• **Twoje zadanie**:
Czy możesz kontynuować zamieszczony niżej tekst o zespole Depeche Mode i płycie „Spirit”, zaczynając zaraz po jego ostatnim zdaniu?

• **Fragment tekstu**:
:::::

Depeche Mode to legenda, zespół, którego wkładu w muzykę popularną nie sposób ani przecenić, ani kwestionować. Grupa po prawie czterdziestu latach istnienia wciąż jest w formie. Nie znaczy to, że nie zdarza jej się nagrać słabszej płyty. Zdarza się, ale spójrzmy, gdzie dziś są wykonawcy zaczynający karierę w tym samym czasie. Po lekkim skręcie w stronę bluesa i rocka na „Delta Machine”, na „Spirit” Depeche Mode znowu wrócili na elektroniczne tory. Nagrali znakomitą płytę, choć jestem pewien, że jej sukces komercyjny przypisać należy raczej wiernej publiczności, niż charakterystyce produktu.

:::::

• **Materiał źródłowy**:
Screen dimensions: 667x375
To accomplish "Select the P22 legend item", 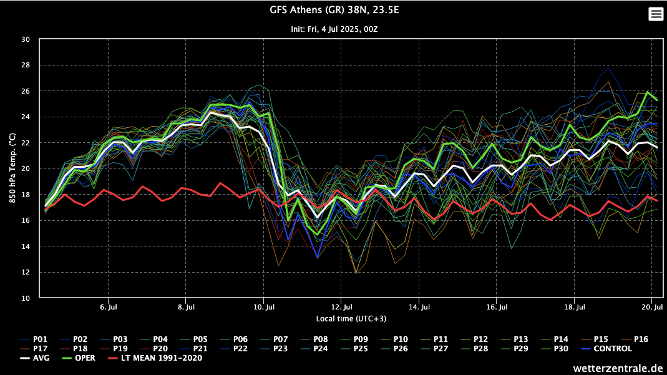I will point(240,348).
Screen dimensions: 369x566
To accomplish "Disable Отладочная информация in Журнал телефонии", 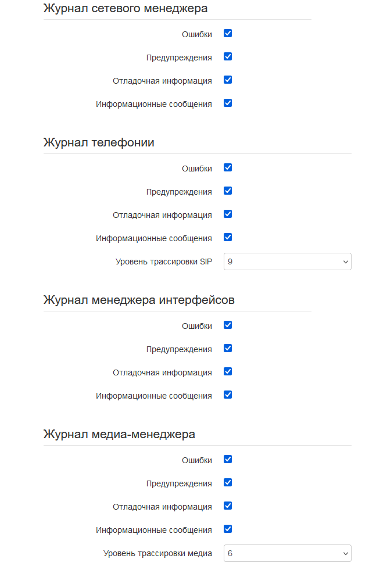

:::::

• **Poprawna odpowiedź**:
Parę lat temu miałem okazję przesłuchać kilkanaście bootlegów z trasy promującej „Sounds of The Universe”. Przygotowywanie części podkładów „na taśmie” sprawia, że koncerty Depeche Mode są do bólu przewidywalne. Setlisty nie różnią się w zasadzie niczym, Dave Gahan na każdym z nich wydaje z siebie w tym samym momencie te same okrzyki, westchnienia i jęki, pewnie wykonuje również te same gesty. Różnica jest wyłącznie taka, że po trzecim numerze krzyczy „Hello”, dodając nazwę miasta, w którym akurat się znajduje. Przewidywalność jest tak duża, że mógłbym bez problemu napisać relację z koncertu, nawet nie będąc w pobliżu łódzkiej Atlas Areny. Jednym słowem, koncert Depeche Mode to starannie zaplanowany i odegrany show. Kto oczekuje spontaniczności, powinien zostać w domu.

Nie byłem zaskoczony tym, że nazwa zespołu występującego w roli supportu nie obiła mi się dotąd nawet o uszy. To dlatego, że Black Line porusza się w estetyce mocno elektronicznej, a to raczej, w jakimś większym zakresie, nigdy nie była sfera moich zainteresowań. Wchodząc do hali zdążyłem usłyszeć ostatni z wykonywanych przez zespół tego wieczoru utworów. Skojarzenie z Nine Inch Nails było natychmiastowe i jednoznaczne.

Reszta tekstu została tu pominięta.